Ich rekapituliere kurz die Handlung: Der Bankierssohn Wiggo Ritter, der gegen den Willen seines Vaters Philosophie studiert hat und ein brillanter Kopf ist, wird von seinem Professor – wahrscheinlich wegen seiner allzu unkonventionellen Thesen – als „Kryptofaschist“ beschimpft und als Assistent gefeuert, stürzt ab in die Arbeitslosigkeit und kommt nicht mehr auf die Beine. Er begegnet Mauritz Kaltmeister, einem rechten Aktivisten, der eine Terrororganisation aufbaut, um die verlotterte Demokratie zu zerstören und einen Ständestaat zu errichten. Als Ritter sich eines Besseren besinnt, die Sinnlosigkeit von Terrorismus erkennt und sich aus der Organisation zurückziehen möchte, kommt es zum Konflikt mit dem zunehmend fanatischer werdenden Kaltmeister, den Ritter in der Eingangsszene erschießt.

Wie gesagt, die Charakterzeichnungen finde ich überzeugend: Mit dem Protagonisten Ritter kann ich mich geradezu identifizieren: Ein intelligenter Kopf, der erkennt, wie morsch die Gesellschaft ist, in der er lebt, und der die Herrschaft von Dummheit und Lüge als solche durchschaut und darunter leidet – ja, doch, das kommt mir bekannt vor.

Auch die zweite Hauptfigur, der Tatmensch Mauritz, den es um nahezu jeden Preis zur Aktion drängt und dessen Verhältnis zu Wiggo zwischen Respekt und Spott schwankt, finde ich ausgesprochen gelungen. Überhaupt scheint der Konflikt zwischen den aktivistischen Draufgängern und den nachdenklichen Intellektuellen unter Terroristen und solchen, die es werden wollen, ziemlich häufig vorzukommen, man denke an das Verhältnis zwischen Ulrike Meinhof und Gudrun Ensslin.

Tellkamps Problem ist, dass er sich zwar in das Empfinden, aber nicht in das Denken der Hauptfiguren hineinzuversetzen vermag: Die Gesellschaftskritik, die er ihnen in den Mund legt – Materialismus, Oberflächlichkeit, Gier, Angst als Charakteristika des typischen Zeitgenossen – bleibt klischeehaft, flach und unreflektiert, sie passt zu keinem der beiden Charaktere.
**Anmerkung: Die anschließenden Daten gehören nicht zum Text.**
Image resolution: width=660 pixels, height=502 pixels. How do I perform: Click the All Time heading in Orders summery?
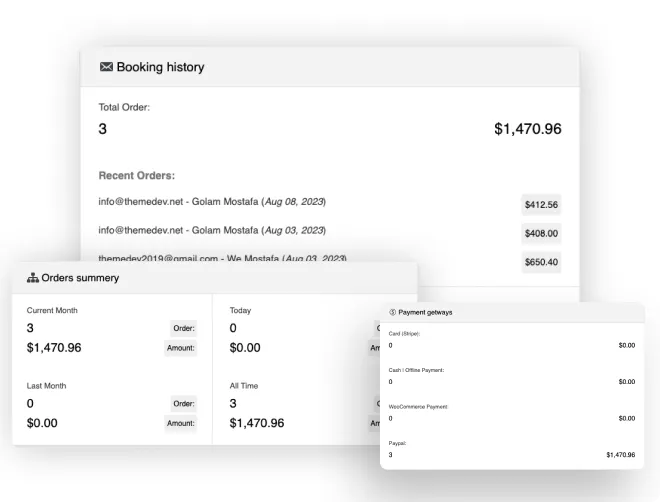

Die Strategie, die Mauritz vorschlägt: durch Terror zunächst Verunsicherung zu verbreiten, damit die Menschen sich dann nach starker Autorität sehnen; seine Utopie eines Ständestaats (ein Konzept, das seit Jahrzehnten niemand mehr vertritt, und wäre er noch so reaktionär, und das man deshalb auch keiner Romanfigur andichten kann, ohne unglaubwürdig zu werden) – das wirkt alles hölzern und konstruiert, es wirkt so, wie Linke sich die Rechten vorstellen.

Wenn man dann noch an die völlig unglaubwürdige – und völlig misslungene – Szene denkt, wo Bilderbuch-Glatzennazis mit Baseballschläger und Kampfhund die U-Bahn betreten, um ein arabisches Pärchen zu verprügeln, und daran durch Mauritz‘ heldenhaftes Eingreifen gehindert werden – Tellkamps Figuren müssen offenbar unbedingt noch politisch korrekt am „Kampf gegen Rechts“ teilnehmen – dann ist das nicht nur lächerlich, sondern erschließt dem Leser auch, warum der Autor sich auf genuin konservative Gesellschaftskritik (von faschistischer gar nicht erst zu reden) partout nicht einlassen will, nicht einmal, um sie einer seiner Figuren in den Mund zu legen: weil er Angst hat, als „Rechter“ verdächtigt zu werden – was immer das dann hieße.

So bleibt der Roman l’art pour l’art. Schade eigentlich.